Big Bad Love (2001)
7/10
For some of us BIG BAD LOVE is a Scrapbook of Our Lives
10 April 2003
Warning: Spoilers
This review contains ** MINOR SPOILERS **.

I commend this film especially to: those of the Vietnam War generation; those who read and enjoy Southern fiction; those who keep wondering who and where America is.

I rate this a "7" out of "10". More for its vignettes, its people, its postcards from the South; and less for a single story from start to finish

The central character, Barlow, is a failed writer, and a Post-Traumatic-Stress-Syndrome Vietnam veteran to whom no attention is paid

In this regard, he is like the vast majority: untreated, unidentified, forgotten. He is remarkable for other vices, other problems, but not for the disrupted sleep, the nightmares. He shouts "Corpsman" even when he imagines surprising his estranged children with a buy-me-love present that their Mother won't even pass on to them. There is no attempt to explain the symmetric scarring on his back.
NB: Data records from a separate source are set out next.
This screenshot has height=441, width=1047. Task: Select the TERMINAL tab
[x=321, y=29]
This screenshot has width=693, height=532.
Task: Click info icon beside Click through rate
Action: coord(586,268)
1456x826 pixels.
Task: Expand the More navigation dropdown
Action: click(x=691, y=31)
The townsfolk know him as an erratic man, a heavy drinker, a divorcee who is chronically behind in his support payments. He works from time to time as a housepainter. He paints carefully, and fills the air with erudite quotations from the great thinkers, philosophers, and Southern novelists who are without equal in any other part of the USA.

There is much to criticize in this film. Professional reviewer Roger Ebert has put his hand on many of the flaws, as have IMDb members. I urge you to surmount those flaws, to slog through them as Barlow no doubt slogged through the inhospitable jungle of Vietnam.
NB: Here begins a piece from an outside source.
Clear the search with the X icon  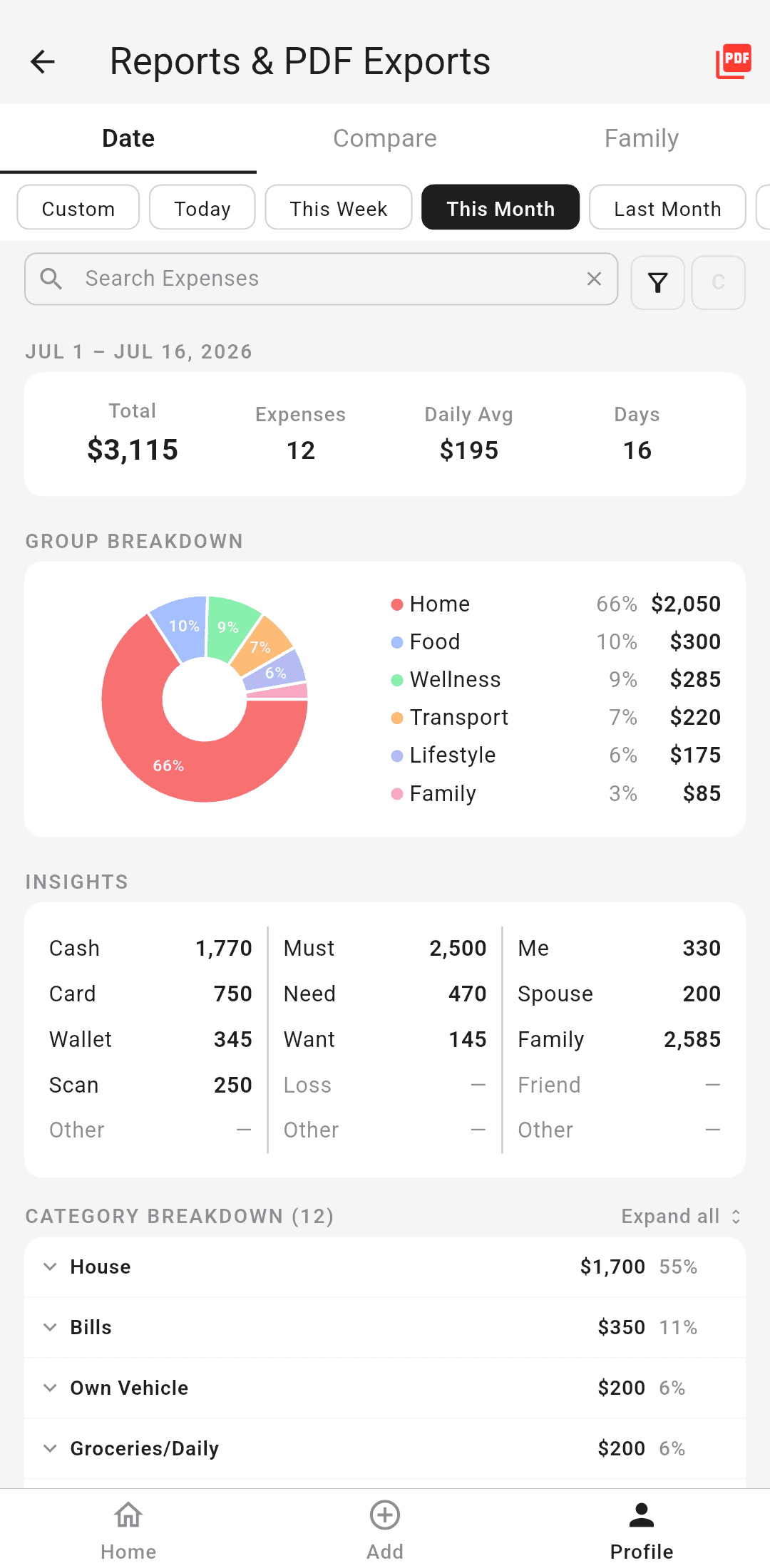(x=594, y=279)
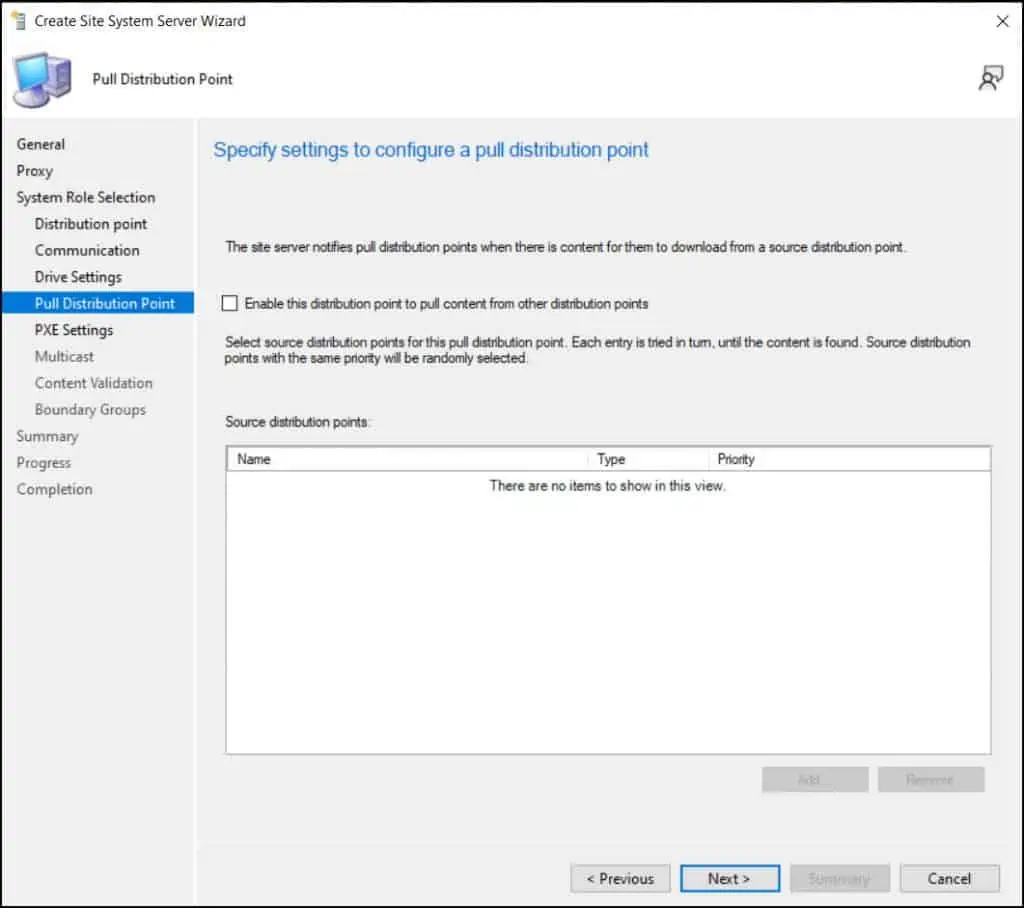Navigate to Drive Settings step
The width and height of the screenshot is (1024, 908).
coord(78,277)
Find what is worthwhile in these 110 minutes. For me it was a mix of the most thought-provoking (and usually unnerving) themes and styles of at least three films: Nick Nolte's WHO'LL STOP THE RAIN (1978); Robert De Niro's JACKNIFE (1989); and Darren Aronofsky's REQUIEM FOR A DREAM (2000).

What is going to happen to this wastrel? In real life, probably nothing would. In film, the pieces are set before you; we expect something will emerge, especially as heavyweights Debra Winger and Rosanna Arquette do not usually show up unless there is something to be accomplished. But will there be enough energy for a true change? For a "quantum jump"? After all, people really don't change much, especially adults. Epiphanies are not a dime a dozen. That Hollywood sells them to us at a rate of one or more per film is part of what makes them true dream-merchants.
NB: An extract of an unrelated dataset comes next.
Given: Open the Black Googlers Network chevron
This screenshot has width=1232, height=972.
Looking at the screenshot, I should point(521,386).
Here is where the "scrapbook" aspect took over for me. I did not care so much for the issue of how valid was the plot. I did not bring a videocam to the party. I brought an old-fashioned Kodak "Brownie", to take simple snapshots of each milepost along the way. These produced a fascinating story evolution. There are, as you would expect, stories, plural, interwoven. The story of Barlow is determinative.

When you rent this film, you may want to bring your own "camera." Especially at the mid-point, and near the film's end, the photos for the scrapbook of YOUR life may tumble quite rapidly one after another.